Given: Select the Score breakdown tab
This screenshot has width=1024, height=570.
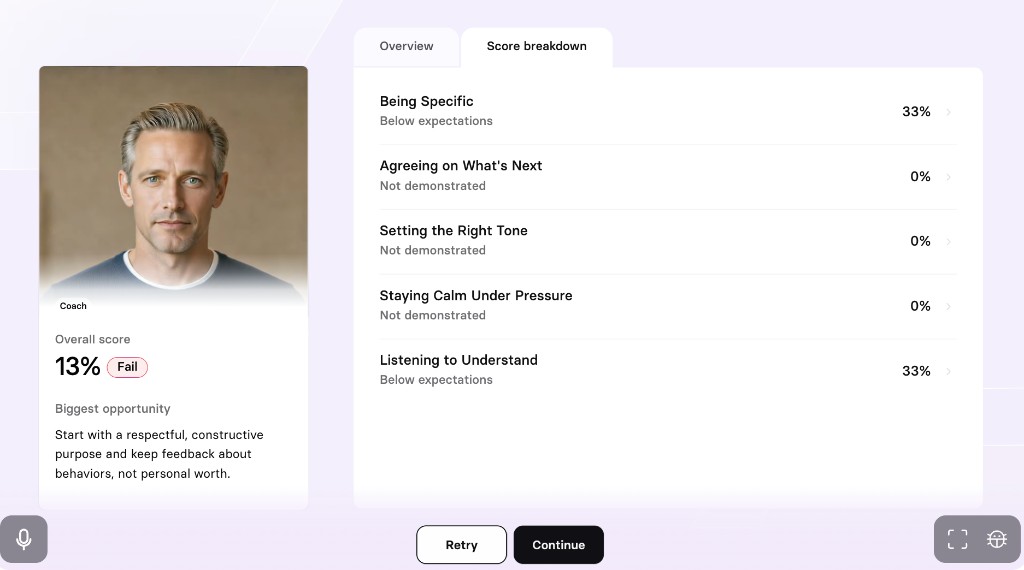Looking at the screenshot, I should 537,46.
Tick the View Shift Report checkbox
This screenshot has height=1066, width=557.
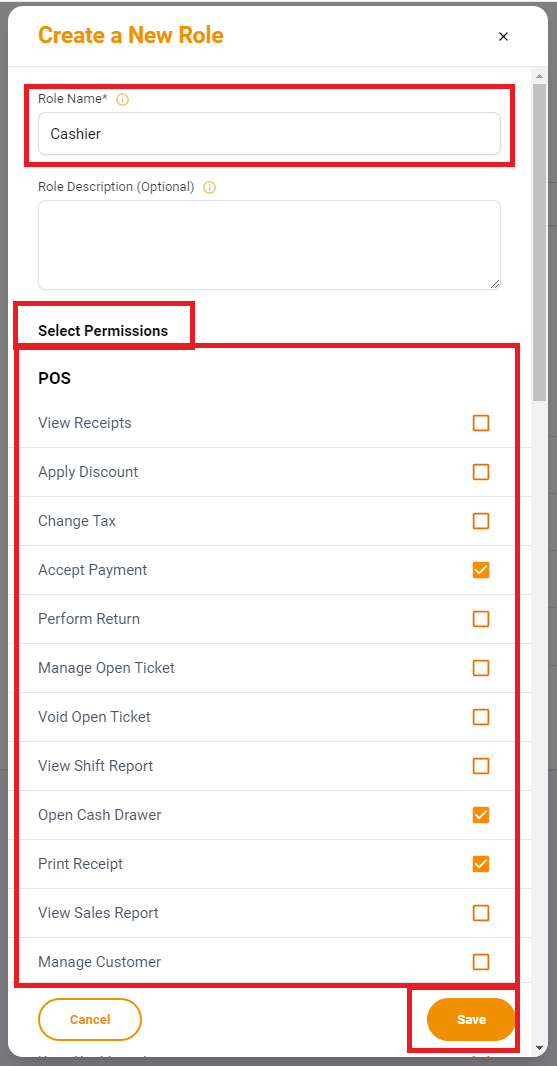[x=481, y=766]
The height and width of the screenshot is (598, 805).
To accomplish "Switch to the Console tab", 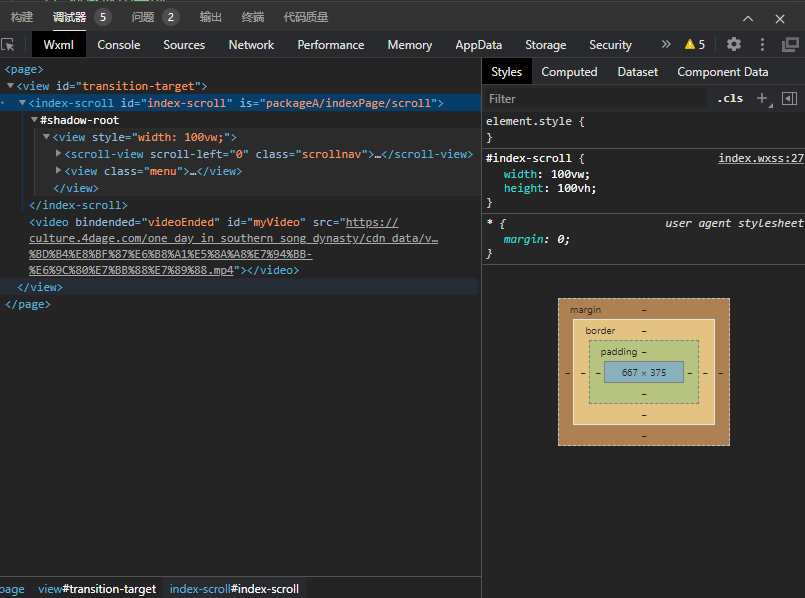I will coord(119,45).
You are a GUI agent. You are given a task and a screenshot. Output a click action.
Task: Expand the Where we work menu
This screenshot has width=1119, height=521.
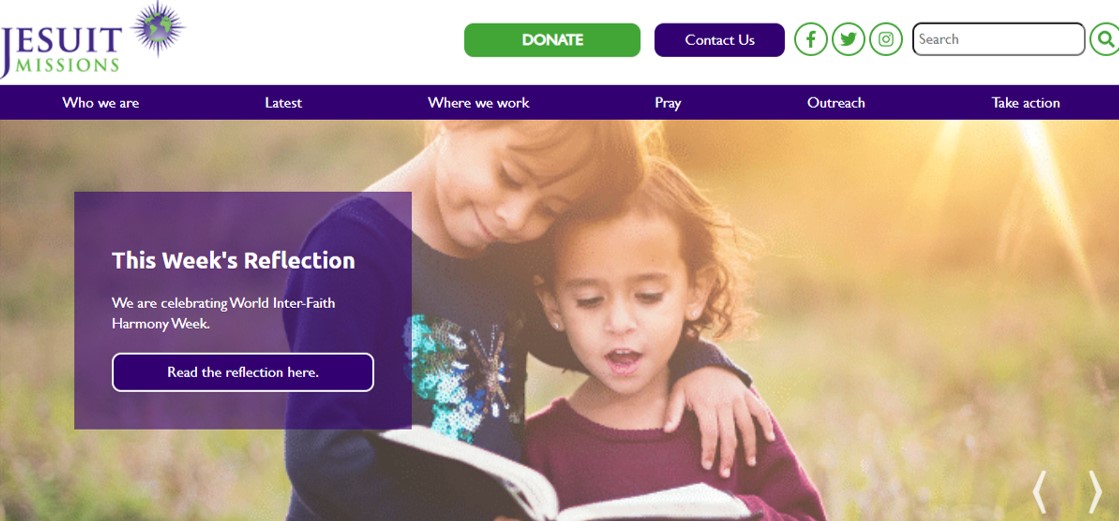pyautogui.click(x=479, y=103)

* WHAT TO PRODUCE *
Render the material from the line containing "You are a GUI" through the end as a Markdown table with the columns "No." and "Line", one row per line, omitting blank lines and leaving out the pictures.

* SOLUTION TO THIS PROBLEM *
| No. | Line |
|---|---|
| 1 | You are a GUI agent. You are given a task and a screenshot. Output a click action. |
| 2 | Task: Expand the Where we work menu |
| 3 | This screenshot has width=1119, height=521. |
| 4 | pyautogui.click(x=479, y=103) |